— CONSIGNES —
1. Dans le récit du séjour californien, quelle voiture conduit la femme de ménage des Legrand ?
2. Poursuivez le récit du séjour californien après sa dernière phrase.

— DOCUMENT —
----------

Agnès 2, l’Américaine

« Aux USA, en 1967, on allait de surprise en cliché et de cliché en surprise. On avait connu, lors des promotions de nos films à New York, les taxis jaunes, les écureuils, les hurlements des sirènes roulantes, les boutiques de gadgets, les glaces géantes et les amis instantanés. Mais la Californie se révélait franchement plus typique. Petites touffes de palmiers au bout de troncs comme des mats mous. Motels autour de cours à piscine. Gens de toutes couleurs habillés de toutes couleurs. Marijuana comme si c’était du simple tabac. Mauvais goût et liberté. Les Legrand nous hébergent. Michel travaille avec Streisand. Leur femme de ménage est noire et roule en Cadillac blanche. Leur poolman veut être acteur. »

----------

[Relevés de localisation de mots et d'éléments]
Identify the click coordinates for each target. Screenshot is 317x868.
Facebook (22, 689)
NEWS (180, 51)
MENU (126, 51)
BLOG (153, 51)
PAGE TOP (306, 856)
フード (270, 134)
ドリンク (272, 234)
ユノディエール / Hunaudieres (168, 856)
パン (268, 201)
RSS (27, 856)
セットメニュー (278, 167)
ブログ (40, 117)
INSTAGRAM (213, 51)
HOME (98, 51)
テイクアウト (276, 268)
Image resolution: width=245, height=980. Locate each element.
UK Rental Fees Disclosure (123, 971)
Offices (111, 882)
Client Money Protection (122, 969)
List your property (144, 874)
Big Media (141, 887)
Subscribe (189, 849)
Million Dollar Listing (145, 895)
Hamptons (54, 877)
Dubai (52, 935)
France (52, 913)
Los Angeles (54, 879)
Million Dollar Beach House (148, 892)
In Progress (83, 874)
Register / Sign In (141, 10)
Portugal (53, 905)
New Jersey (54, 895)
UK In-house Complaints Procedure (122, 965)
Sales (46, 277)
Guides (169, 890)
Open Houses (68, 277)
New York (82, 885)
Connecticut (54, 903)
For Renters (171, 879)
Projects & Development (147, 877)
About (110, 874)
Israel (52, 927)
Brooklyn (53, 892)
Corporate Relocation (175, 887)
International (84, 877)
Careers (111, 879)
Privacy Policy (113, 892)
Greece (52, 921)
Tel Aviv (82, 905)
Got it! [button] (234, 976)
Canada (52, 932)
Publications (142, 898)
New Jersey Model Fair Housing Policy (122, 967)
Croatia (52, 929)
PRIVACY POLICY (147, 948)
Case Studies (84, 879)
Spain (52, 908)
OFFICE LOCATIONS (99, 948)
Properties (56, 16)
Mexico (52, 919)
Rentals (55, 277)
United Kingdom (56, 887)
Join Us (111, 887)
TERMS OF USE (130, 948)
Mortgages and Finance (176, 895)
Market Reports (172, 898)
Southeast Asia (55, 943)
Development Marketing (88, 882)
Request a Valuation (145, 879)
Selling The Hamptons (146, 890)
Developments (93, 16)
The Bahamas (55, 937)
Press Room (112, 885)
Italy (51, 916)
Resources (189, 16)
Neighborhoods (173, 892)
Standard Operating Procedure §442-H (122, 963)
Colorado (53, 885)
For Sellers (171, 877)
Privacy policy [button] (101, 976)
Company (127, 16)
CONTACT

----------

— RÉSULTATS FINAUX —
1. Une Cadillac blanche.

2.
Deux séjours. À la fin des années 60, Agnès Varda accompagne à Los Angeles Jacques Demy, dont elle partage désormais la vie, qui tourne Model Shop pour la Columbia. De son côté, elle filme les Black Panthers, symbole de l’agitation politique du moment, puis un long métrage, Lions Love, qui accompagne les expérimentations théâtrales, musicales et… vestimentaires – la revendication de la nudité – de l’époque. Mais elle devient surtout l’amie de Jim Harrison – seul adulte invité aux dix ans de Rosalie, sa fille ! -, et Harrison Ford, dîne avec Mae West, George Cukor, Katharine Hepburn. Le « Flower power » côtoie « l’Âge d’or » d’Hollywood. Second séjour, au début des années 1980, où elle tourne Mur murs, documentaire remarqué sur les peintures murales de L.A., portrait de la ville auquel fait écho un film plus intime et plus sombre, Documenteur.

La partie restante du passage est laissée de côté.